How to Work Effectively with your Interpreter

Communication between people who do not speak the same language is more frequent now due to global businesses, instant messaging, social media and ease of travel.

However, with this increased communication comes the need for translation and interpretation.

Many people would find it difficult to attend a work seminar in the UAE, conducted primarily in Arabic, if you are a native English-speaker, or to understand potential clients at trade fairs if you don’t speak their language.

However, missing out on potential business, or networking events, due to language barriers is no longer necessary.

Using an interpreter at business events, conferences, or seminars is commonplace and this quick guide will help you to get the most from the service.

 

1. Choosing an Interpreter

Selecting an interpreter to work with can at first seem overwhelming; do you need a translation company with a team of interpreters at their command? Are you looking for a single interpreter to work on a sensitive discussion on a one-to-one basis? Or, do you require a medically trained interpreter for hospital interpretations over the phone?

The answers to these questions should help you to narrow the field somewhat. If you require a team of interpreters, with booths and equipment for a multilingual audience, then you should look towards a professional translation service provider that can offer multilingual interpreters who are experts in their fields and have prior experience working in this kind of fast paced environment.

Choosing an interpreter(s) to work with on a larger project is likely to take considerable time and effort, so plan well ahead of any conference/meeting deadline to assure success at your event.

Don’t be nervous about asking for previous client testimonies, evidence of prior experience with the type of service and languages you require, and request confidentiality agreements where needed, as these will give you a greater understanding of the level and abilities of the interpretation team.

 

2. Plan ahead for Interpretation

Once you’ve selected an interpreter, or translation service provider to work with, you should give them as much information as possible regarding what you require on the day, including languages needed, time scales, any information regarding speakers at events, notes, plans, names, professional roles or positions and any briefs which are relevant.

This information will be used by the interpreter to clarify your requirements, ensuring the event which is being interpreted goes smoothly, and to make certain all equipment, linguists, and so on, are well-prepared in advance.

If your event is a more informal occasion, such as, a trade fair or casual business meeting, where there are limited official plans then it is worth emphasising your objectives so that your interpreter can work with your goals in mind.

It is also worth considering how you would like your interpreter to interpret your words – can they paraphrase? Is an exact wording required? Knowing what you require of your interpreter will ensure they can deliver the best results.

 

3. During interpretation

A professional interpreter is a neutral person who should not assume answers, influence decisions, or take part in a conversation which is intended to be included within the interpretation.

Their role is to ensure understanding between two or more people who speak different languages and who would otherwise be unable to communicate clearly and effectively.

If you have not worked with an interpreter before it is a good idea to have an informal trial run before the event/interpretation as this will give you a greater understanding of how things will work on the day. You might consider the following points as essential to success during any interpretation:

• Introduce your interpreter – this is a professional courtesy, helping everyone feel more settled, aware and attentive. It also helps to remind everyone in a more populated setting that interpreters are working behind the scenes.

• Time lapse – consider the time delay between speaking/listening and ensure you give plenty of time between long sentences for interpretation to be accurately communicated.

• Speak clearly – even interpreters who are used to working at a fast pace can misunderstand words which are not spoken clearly and concisely. Try to ensure your words are straightforward and to the point, not vague or abstract.

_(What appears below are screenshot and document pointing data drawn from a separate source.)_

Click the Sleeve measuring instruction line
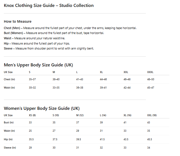Viewport: 180px width, 156px height. pyautogui.click(x=49, y=49)
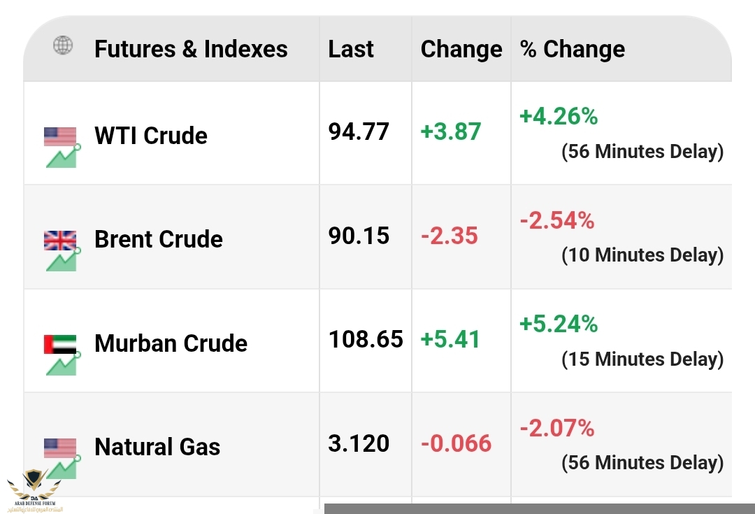Open the WTI Crude link

click(x=151, y=136)
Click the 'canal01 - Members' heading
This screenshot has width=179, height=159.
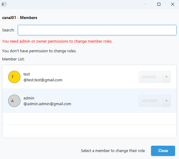(20, 18)
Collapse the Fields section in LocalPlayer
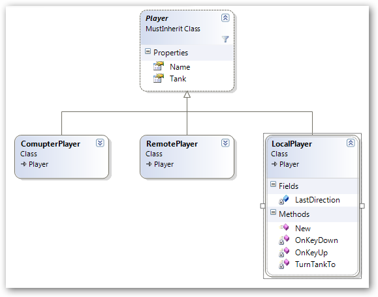 [273, 184]
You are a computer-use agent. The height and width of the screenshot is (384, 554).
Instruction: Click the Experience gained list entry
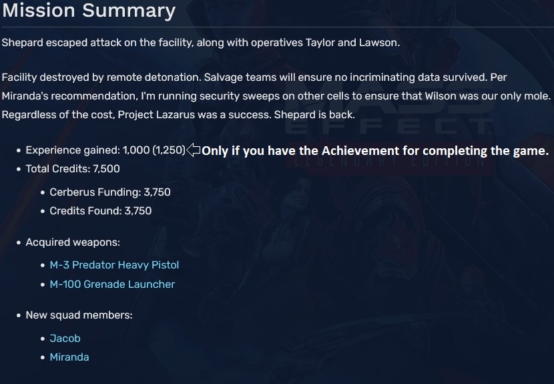click(105, 150)
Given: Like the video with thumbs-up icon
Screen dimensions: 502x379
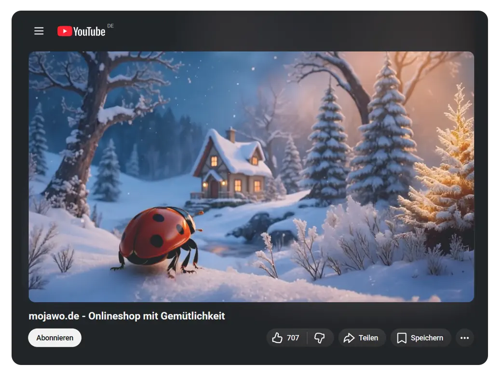Looking at the screenshot, I should click(277, 338).
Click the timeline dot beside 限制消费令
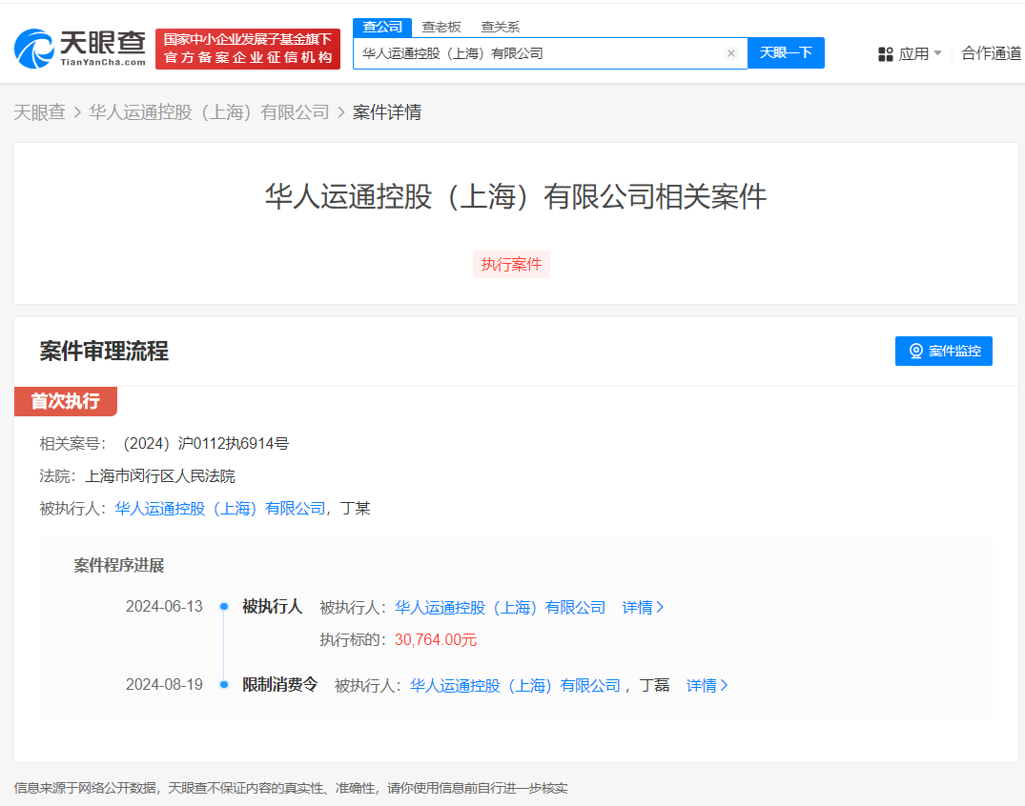This screenshot has width=1025, height=806. [222, 685]
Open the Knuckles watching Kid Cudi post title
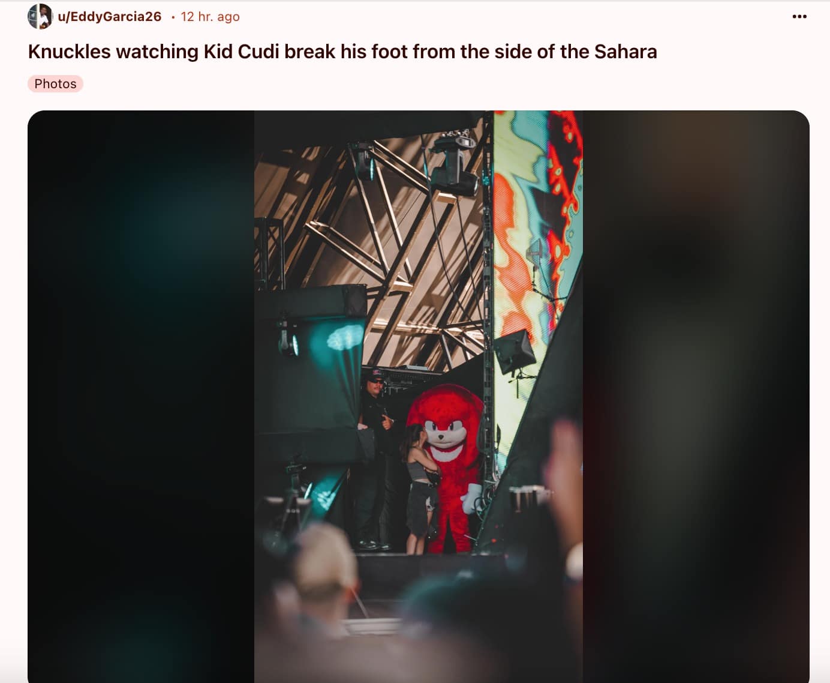The width and height of the screenshot is (830, 683). (x=342, y=52)
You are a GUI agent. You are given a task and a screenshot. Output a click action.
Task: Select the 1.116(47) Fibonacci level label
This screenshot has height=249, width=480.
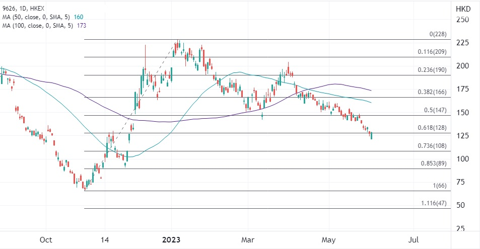(x=434, y=203)
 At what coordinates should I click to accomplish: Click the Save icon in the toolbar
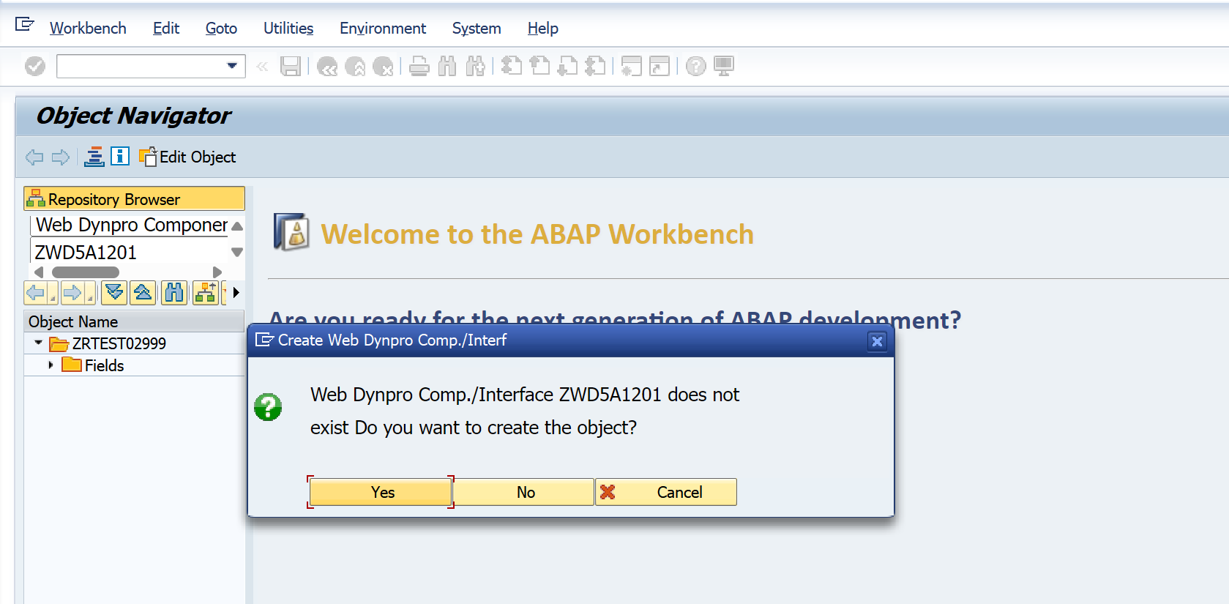[291, 67]
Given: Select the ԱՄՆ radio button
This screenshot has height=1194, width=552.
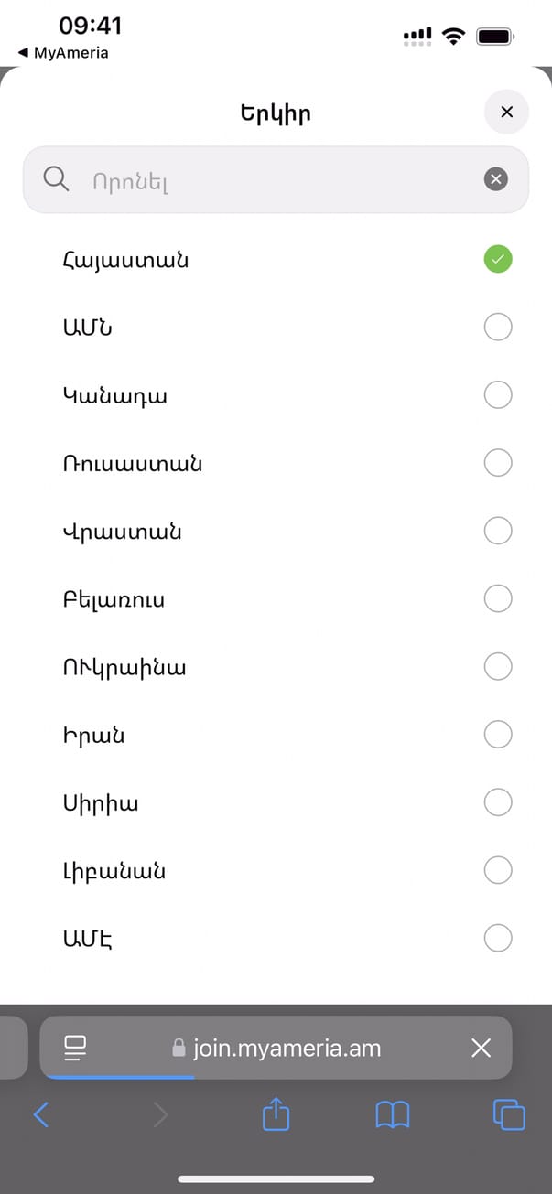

Cultural awareness – is important during interpretation, as even though your interpreter may be familiar with both cultures and languages, some elements aren’t always easy to embody across cultures. For instance, humour, colloquialisms, regional dialects and idioms can easily be misinterpreted, or misunderstood, and often don’t transfer well from one culture to another.

• Speak to your guest, not the interpreter – this may sound obvious but in reality, when dealing with an interpreter, it is all too easy to overlook while communicating. Your interpreter is trained to remain as inconspicuous as possible so direct your gaze towards the person with whom you are conversing, and focus on them when you are listening.

• One person speaking at a time – should be self-explanatory, as an interpreter can only listen to one person at a time. Avoid interruption where possible.

 

4. After Interpretation

Treating your interpreter as another professional within your business setting will help things go smoothly.

Make sure you thank them for their services (especially if they have been working behind the scenes in booths as is often the case at seminars or large meetings).

If sensitive information has been discussed, as in the case of medical or political interpretations, your interpreter should have signed a non-disclosure agreement.

Professional interpreters are used to dealing with sensitive information or delicate matters, and their reputation depends upon their ability to not discuss any issues directly, or indirectly, involved within their interpretations.